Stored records
*** Begin section ***
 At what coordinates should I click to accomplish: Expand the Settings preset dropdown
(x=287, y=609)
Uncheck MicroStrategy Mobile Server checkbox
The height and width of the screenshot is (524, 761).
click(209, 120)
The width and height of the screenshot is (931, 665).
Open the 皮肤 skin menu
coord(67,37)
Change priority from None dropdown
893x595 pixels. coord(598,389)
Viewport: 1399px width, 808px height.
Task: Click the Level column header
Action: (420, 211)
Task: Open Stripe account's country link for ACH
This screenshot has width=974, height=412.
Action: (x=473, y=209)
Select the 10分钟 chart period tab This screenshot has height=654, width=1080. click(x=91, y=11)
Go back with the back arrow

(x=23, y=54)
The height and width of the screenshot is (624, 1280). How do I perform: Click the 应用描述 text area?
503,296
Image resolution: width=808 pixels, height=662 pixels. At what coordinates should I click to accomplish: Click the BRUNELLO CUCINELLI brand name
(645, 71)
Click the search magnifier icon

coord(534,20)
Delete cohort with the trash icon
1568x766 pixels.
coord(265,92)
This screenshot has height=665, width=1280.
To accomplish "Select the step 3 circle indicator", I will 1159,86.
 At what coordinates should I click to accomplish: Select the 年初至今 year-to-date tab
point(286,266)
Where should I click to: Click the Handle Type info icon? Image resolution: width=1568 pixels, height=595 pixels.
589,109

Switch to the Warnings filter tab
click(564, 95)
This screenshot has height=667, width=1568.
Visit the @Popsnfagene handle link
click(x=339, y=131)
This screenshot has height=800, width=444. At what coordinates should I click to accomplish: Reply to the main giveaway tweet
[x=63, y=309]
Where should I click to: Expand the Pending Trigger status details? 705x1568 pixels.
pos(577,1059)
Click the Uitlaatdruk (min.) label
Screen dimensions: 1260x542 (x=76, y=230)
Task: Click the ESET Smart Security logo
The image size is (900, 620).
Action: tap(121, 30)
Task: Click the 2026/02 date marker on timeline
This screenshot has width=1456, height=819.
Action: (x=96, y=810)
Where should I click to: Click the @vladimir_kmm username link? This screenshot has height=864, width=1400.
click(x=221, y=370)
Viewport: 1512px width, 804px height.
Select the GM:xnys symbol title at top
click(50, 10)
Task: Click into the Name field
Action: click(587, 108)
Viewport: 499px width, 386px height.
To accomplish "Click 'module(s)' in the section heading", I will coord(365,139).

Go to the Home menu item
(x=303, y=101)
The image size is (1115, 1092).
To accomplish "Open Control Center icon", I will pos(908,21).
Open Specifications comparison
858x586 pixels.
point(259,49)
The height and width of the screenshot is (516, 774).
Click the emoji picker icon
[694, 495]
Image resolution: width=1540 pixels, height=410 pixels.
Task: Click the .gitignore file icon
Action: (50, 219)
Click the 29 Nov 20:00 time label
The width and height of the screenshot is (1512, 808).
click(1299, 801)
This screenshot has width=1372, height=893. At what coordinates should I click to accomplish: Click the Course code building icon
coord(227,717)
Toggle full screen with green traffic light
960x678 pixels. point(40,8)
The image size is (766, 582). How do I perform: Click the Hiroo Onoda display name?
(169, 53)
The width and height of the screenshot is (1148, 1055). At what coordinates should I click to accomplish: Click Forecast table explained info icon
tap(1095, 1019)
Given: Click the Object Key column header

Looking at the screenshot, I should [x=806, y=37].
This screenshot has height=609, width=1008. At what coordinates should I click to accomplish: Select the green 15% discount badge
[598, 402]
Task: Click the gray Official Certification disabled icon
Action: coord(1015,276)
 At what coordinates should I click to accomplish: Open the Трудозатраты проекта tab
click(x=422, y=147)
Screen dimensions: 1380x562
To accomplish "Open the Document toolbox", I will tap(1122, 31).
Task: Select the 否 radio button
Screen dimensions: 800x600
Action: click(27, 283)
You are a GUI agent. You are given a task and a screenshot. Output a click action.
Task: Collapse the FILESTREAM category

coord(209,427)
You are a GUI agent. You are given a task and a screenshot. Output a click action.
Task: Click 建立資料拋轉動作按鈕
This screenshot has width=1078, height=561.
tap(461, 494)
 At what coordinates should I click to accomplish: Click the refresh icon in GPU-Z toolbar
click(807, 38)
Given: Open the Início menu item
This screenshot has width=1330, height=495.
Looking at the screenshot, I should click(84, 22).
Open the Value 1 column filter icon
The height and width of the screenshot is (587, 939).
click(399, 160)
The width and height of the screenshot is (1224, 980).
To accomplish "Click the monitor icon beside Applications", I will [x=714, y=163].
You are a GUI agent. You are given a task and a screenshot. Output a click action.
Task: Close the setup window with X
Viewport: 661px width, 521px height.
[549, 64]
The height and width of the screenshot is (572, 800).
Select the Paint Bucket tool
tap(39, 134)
*** End section ***
Goal of the exercise >> Every entry needs to be retyped exactly.

Solution to this task >>
 At what coordinates should I click to accomplish: Expand the Settings preset dropdown
(x=287, y=609)
Uncheck MicroStrategy Mobile Server checkbox
The height and width of the screenshot is (524, 761).
click(209, 120)
The width and height of the screenshot is (931, 665).
Open the 皮肤 skin menu
coord(67,37)
Change priority from None dropdown
893x595 pixels. coord(598,389)
Viewport: 1399px width, 808px height.
Task: Click the Level column header
Action: (420, 211)
Task: Open Stripe account's country link for ACH
This screenshot has width=974, height=412.
Action: (x=473, y=209)
Select the 10分钟 chart period tab This screenshot has height=654, width=1080. click(x=91, y=11)
Go back with the back arrow

(x=23, y=54)
The height and width of the screenshot is (624, 1280). How do I perform: Click the 应用描述 text area?
503,296
Image resolution: width=808 pixels, height=662 pixels. At what coordinates should I click to accomplish: Click the BRUNELLO CUCINELLI brand name
(645, 71)
Click the search magnifier icon

coord(534,20)
Delete cohort with the trash icon
1568x766 pixels.
coord(265,92)
This screenshot has height=665, width=1280.
To accomplish "Select the step 3 circle indicator", I will 1159,86.
 At what coordinates should I click to accomplish: Select the 年初至今 year-to-date tab
point(286,266)
Where should I click to: Click the Handle Type info icon? Image resolution: width=1568 pixels, height=595 pixels.
589,109

Switch to the Warnings filter tab
click(564, 95)
This screenshot has height=667, width=1568.
Visit the @Popsnfagene handle link
click(x=339, y=131)
This screenshot has height=800, width=444. At what coordinates should I click to accomplish: Reply to the main giveaway tweet
[x=63, y=309]
Where should I click to: Expand the Pending Trigger status details? 705x1568 pixels.
pos(577,1059)
Click the Uitlaatdruk (min.) label
Screen dimensions: 1260x542 (x=76, y=230)
Task: Click the ESET Smart Security logo
The image size is (900, 620).
Action: tap(121, 30)
Task: Click the 2026/02 date marker on timeline
This screenshot has width=1456, height=819.
Action: (x=96, y=810)
Where should I click to: Click the @vladimir_kmm username link? This screenshot has height=864, width=1400.
click(x=221, y=370)
Viewport: 1512px width, 804px height.
Select the GM:xnys symbol title at top
click(50, 10)
Task: Click into the Name field
Action: click(587, 108)
Viewport: 499px width, 386px height.
To accomplish "Click 'module(s)' in the section heading", I will coord(365,139).

Go to the Home menu item
(x=303, y=101)
The image size is (1115, 1092).
To accomplish "Open Control Center icon", I will pos(908,21).
Open Specifications comparison
858x586 pixels.
point(259,49)
The height and width of the screenshot is (516, 774).
Click the emoji picker icon
[694, 495]
Image resolution: width=1540 pixels, height=410 pixels.
Task: Click the .gitignore file icon
Action: (50, 219)
Click the 29 Nov 20:00 time label
The width and height of the screenshot is (1512, 808).
click(1299, 801)
This screenshot has width=1372, height=893. At what coordinates should I click to accomplish: Click the Course code building icon
coord(227,717)
Toggle full screen with green traffic light
960x678 pixels. point(40,8)
The image size is (766, 582). How do I perform: Click the Hiroo Onoda display name?
(169, 53)
The width and height of the screenshot is (1148, 1055). At what coordinates should I click to accomplish: Click Forecast table explained info icon
tap(1095, 1019)
Given: Click the Object Key column header

Looking at the screenshot, I should [x=806, y=37].
This screenshot has height=609, width=1008. At what coordinates should I click to accomplish: Select the green 15% discount badge
[598, 402]
Task: Click the gray Official Certification disabled icon
Action: coord(1015,276)
 At what coordinates should I click to accomplish: Open the Трудозатраты проекта tab
click(x=422, y=147)
Screen dimensions: 1380x562
To accomplish "Open the Document toolbox", I will tap(1122, 31).
Task: Select the 否 radio button
Screen dimensions: 800x600
Action: click(27, 283)
You are a GUI agent. You are given a task and a screenshot. Output a click action.
Task: Collapse the FILESTREAM category

coord(209,427)
You are a GUI agent. You are given a task and a screenshot. Output a click action.
Task: Click 建立資料拋轉動作按鈕
This screenshot has width=1078, height=561.
tap(461, 494)
 At what coordinates should I click to accomplish: Click the refresh icon in GPU-Z toolbar
click(807, 38)
Given: Open the Início menu item
This screenshot has width=1330, height=495.
Looking at the screenshot, I should click(84, 22).
Open the Value 1 column filter icon
The height and width of the screenshot is (587, 939).
click(399, 160)
The width and height of the screenshot is (1224, 980).
To accomplish "Click the monitor icon beside Applications", I will [x=714, y=163].
You are a GUI agent. You are given a task and a screenshot. Output a click action.
Task: Close the setup window with X
Viewport: 661px width, 521px height.
[549, 64]
The height and width of the screenshot is (572, 800).
Select the Paint Bucket tool
tap(39, 134)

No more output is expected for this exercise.